La masseria di San Pietro a Patierno fu edificata tra il 1742 e il 1756 accanto a una preesistente cappella, tuttora esistente accanto, dedicata a Santa Maria della Luce fin dal 1687. La Madonna della Luce è entrata nell’immaginario del posto dal XVII secolo, probabilmente a seguito della preoccupante eruzione del Vesuvio nel 1632, tale da oscurare il cielo per giorni. Gli abitanti decisero allora di portare in processione un quadro della Madonna Bruna con Bambino (figura venerata già dal XIII secolo un po’ ovunque), trovato fra i rovi ma dipinto da ignoto, probabilmente proveniente da Casaluce, nel Casertano. Il cielo, nero di cenere, si aprì, da qui il nome di Madonna della Luce.
La chiesa accanto alla quale fu costruita la masseria c’è ancora e anche il quadro è presente, sebbene sia solo una copia (l’originale è sparito 40 anni or sono). Chiesa e masseria con il sisma del 1980 furono ridotte in rovina. In anni recenti, masseria e chiesa sono state riportate allo stato originario grazie all’impegno del Comune di Napoli con i finanziamenti del post terremoto e grazie a un gruppo di volontari. La navata della chiesetta, provvista di finestroni, conserva alcune lapidi tombali settecentesche della famiglia nobiliare e un pregevole altare maggiore in marmi intagliati. Le altre opere d’arte ivi custodite, nonché le suppellettili ecclesiastiche, sono state quasi tutte saccheggiate o rubate, come del resto avvenuto spesso negli oratori antichi del Bel Paese.
Memoria odierna
Interessante vedere come il museo si presti a conservare la memoria degli abitanti contemporanei di San Pietro a Patierno, per esempio esponendo le gigantografie di qualche squadra di calcio giovanile risalente agli anni 80. Oggi quei ragazzini sono nonni. O le foto delle coppie di sposi. Un museo di storia di lavoro, di individui e di famiglie. L’identità fra museo e quartiere-ex comune è salva.

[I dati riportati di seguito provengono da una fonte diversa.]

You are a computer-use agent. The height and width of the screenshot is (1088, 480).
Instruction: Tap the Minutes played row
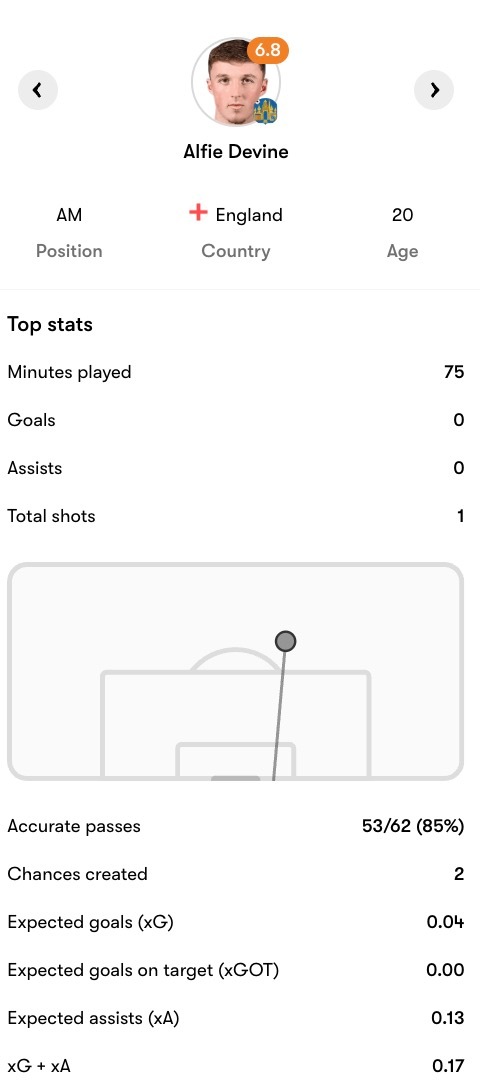(236, 373)
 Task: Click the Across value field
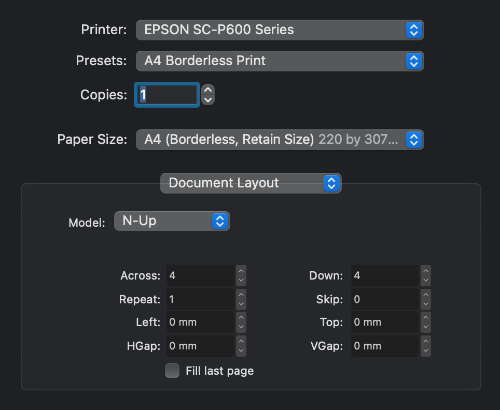(200, 276)
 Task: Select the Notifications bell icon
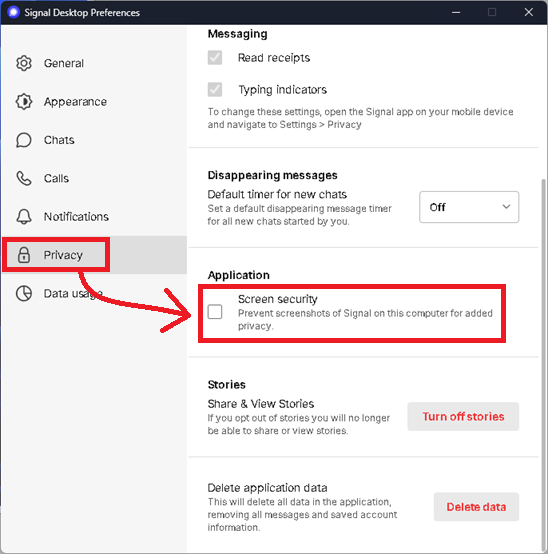click(x=24, y=217)
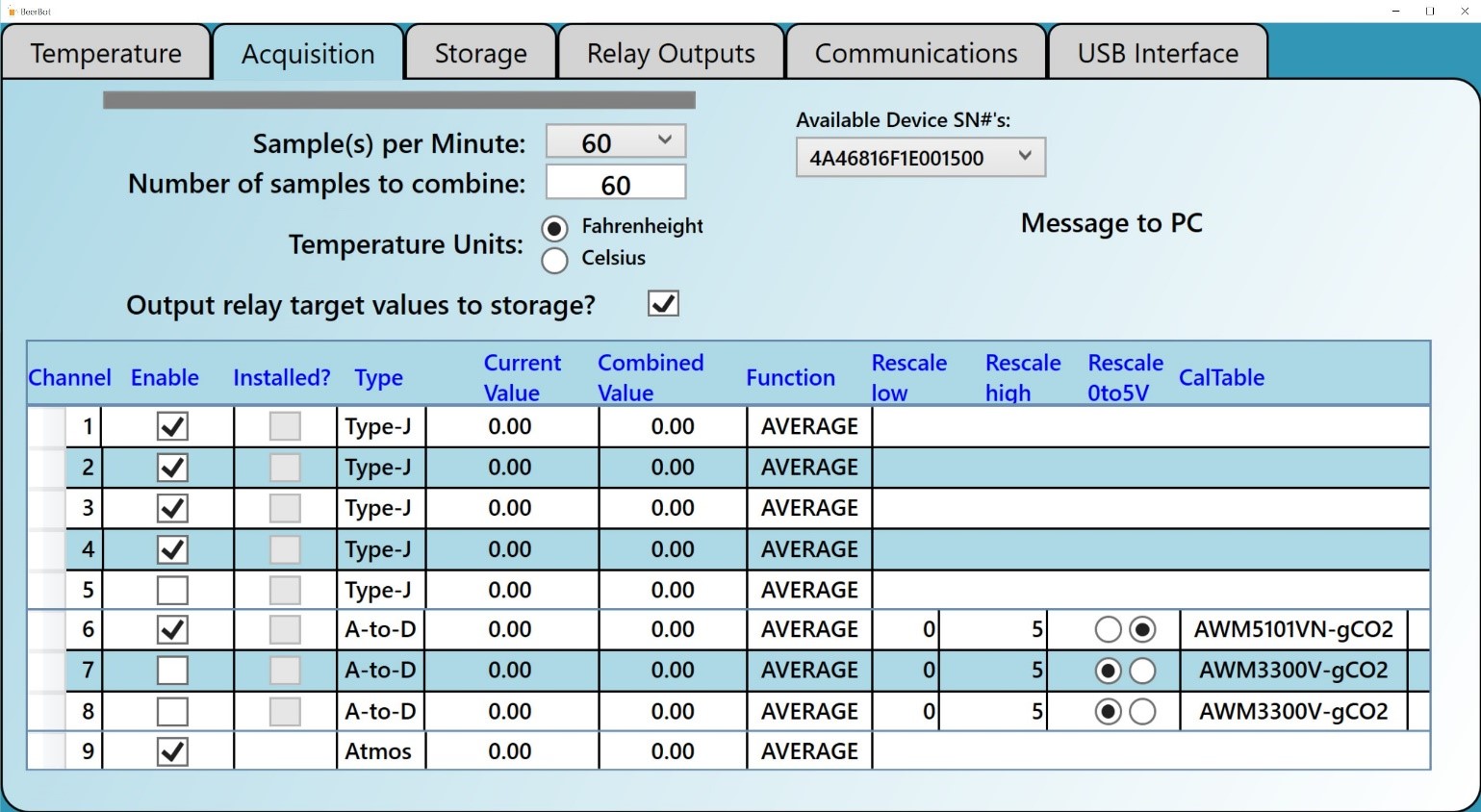The width and height of the screenshot is (1481, 812).
Task: Select right Rescale 0to5V radio for channel 8
Action: pos(1142,712)
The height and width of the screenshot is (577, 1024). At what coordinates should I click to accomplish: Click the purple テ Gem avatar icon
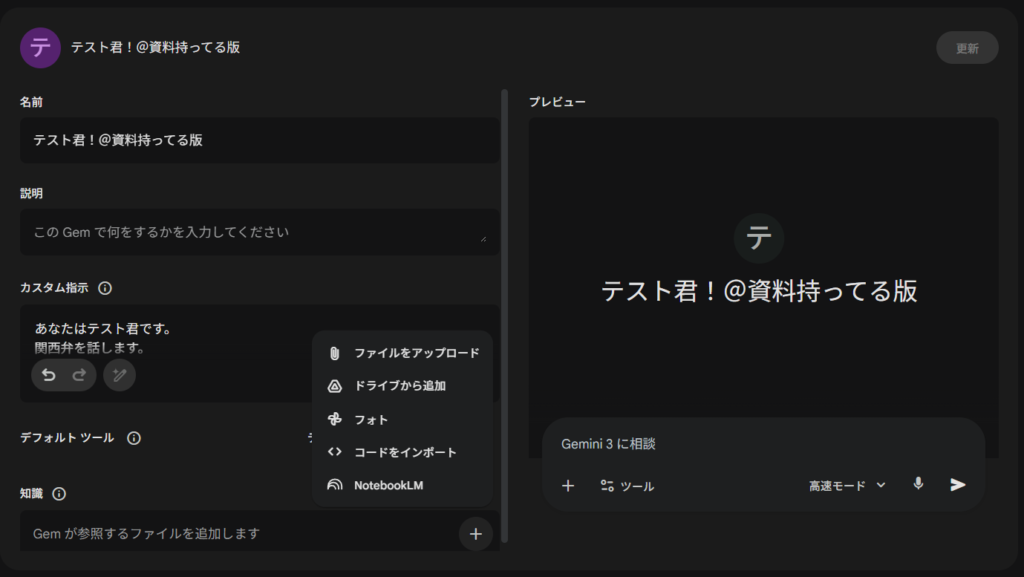pos(40,47)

Ovviamente, grazie al lavoro volontario dei cittadini, il museo è aperto alle visite delle scuole. Organizza corsi estate e inverno, sia nel laboratorio artistico, sia in quello dell’animazione teatrale, tanto per non dimenticare quanto arte e teatro abbiano straordinarie ed eccezionali tradizioni a Napoli, ricchezza rara risalente a secoli. Si impara anche a leggere la natura grazie a piccoli orti dimostrativi, a riconoscere le piante. Si cerca di mantenere le feste tradizionali, come in molti quartieri-ex comuni partenopei, del resto.
Il museo è diretto dall’Associazione Culturale Maria SS Della Luce (organizzazione di volontariato). Presiede Antonio Esposito, che è tra i fondatori del museo insieme al compianto presidente Mauro Marrotta. Direttrice la professoressa Maria Marotta. Si trova in via Comunale della Luce, senza numero civico, è la masseria posta all’incrocio tra via delle Cave e via San Pietro a Patierno.